EXTRACT PROVIDED:
Summary of Performance
Partnerships and networks are key to ensuring a sharing of ideas, expertise, events and collections among cultural institutions and related organizations. During the past year, the Canadian Museum of History and the Canadian War Museum actively cultivated numerous mutually beneficial partnerships with communities, foundations, corporations, and government and cultural organizations, both across Canada and around the world.
These partnerships — as well as the expanding History Museums Network, originally spearheaded by the Canadian Museum of History — have helped enhance national awareness of Canadian and world history, while also sharing Canadian stories with a global audience.
Playing a Central Role in Sesquicentennial Celebrations
As Canada’s national museums of human and military history, the Canadian Museum of History and the Canadian War Museum were key sites for the commemoration of Canada’s sesquicentennial, both within the National Capital Region and beyond. Undertakings of this magnitude require considerable cooperation, making key partnerships essential.
This past year, the Museum of History was active on several external committees designed to support government initiatives in 2017, including Canada 150. Part of this process involved hosting partnership events at both Museums. On July 1, the Museum attracted over 20,000 visitors with the opening of the Canadian History Hall as well as celebrating the sesquicentennial.
In addition to partnering with the Department of Canadian Heritage and other government departments on important events, the Museum was the designated location for a bronze statue marking the 450th anniversary of the birth of Chief Tessouat, an outstanding Indigenous leader and shrewd trade negotiator.
Canada’s sesquicentennial ended at the Canadian Museum of History with a bang on December 31, 2017. In addition to providing an unparalleled view of the region’s fireworks display, the Museum hosted Nimidiwin. This showcase of Indigenous culture highlighted the many unique communities of Turtle Island in a brilliant New Year’s Eve display of Indigenous dance and music.
These events and related media coverage positioned the Museum as a major site for commemorations of the 150th anniversary of Confederation.
Bringing Archival Material to Life
A partnership between the Museum of History and Library and Archives Canada resulted in the second and third exhibitions in Treasures From Library and Archives Canada, a gallery within the Museum. Moments From 150 Years Ago explored daily life at the time of Confederation, while A Little History looked at Canadian history as experienced by children.
|Number of partnerships and collaborations initiated|
Although the number of partnerships was not quite as high as in 2016–17, the Museum continued to exceed its target. In 2017–18, the Museums partnered and collaborated with organizations on 53 projects and events, compared its annual target of 22. This can be attributed to exceptional programming, the unveiling of the Canadian History Hall, the exhibition Vimy – Beyond the Battle, and the Museum being a destination of choice. The Museums partnered with organizations such as the National Gallery of Canada on the reinstallation of the Canadian and Indigenous galleries, the Centre for Gender and Sexual Diversity on potential projects, and the National Film Board on the production of multimedia elements for Victory 1918 – The Last 100 Days.

EXERCISES:
A – Reproduce the part of the performance summary between "In addition to partnering" and "shrewd trade negotiator.", inclusive.
B – Answer these questions from the performance summary:
(i) How many visitors did the Museum attract on July 1?
(ii) Which anniversary did the bronze statue of Chief Tessouat mark?
(iii) What was the name of the Indigenous culture showcase the Museum hosted on December 31, 2017?

DATASET EXTRACT:
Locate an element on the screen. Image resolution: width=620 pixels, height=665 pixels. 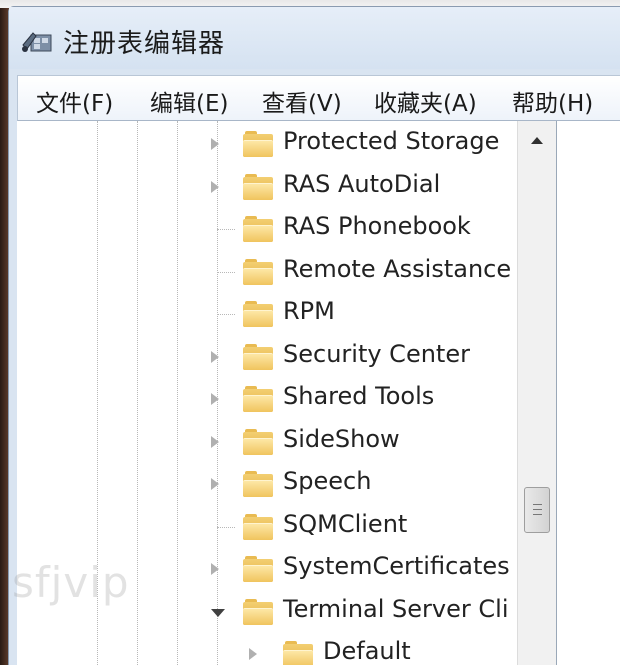
tree-item: RPM is located at coordinates (286, 314).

EXPECTED OUTPUTS:
A –
In addition to partnering with the Department of Canadian Heritage and other government departments on important events, the Museum was the designated location for a bronze statue marking the 450th anniversary of the birth of Chief Tessouat, an outstanding Indigenous leader and shrewd trade negotiator.

B –
(i) Over 20,000 visitors.
(ii) The 450th anniversary of his birth.
(iii) Nimidiwin.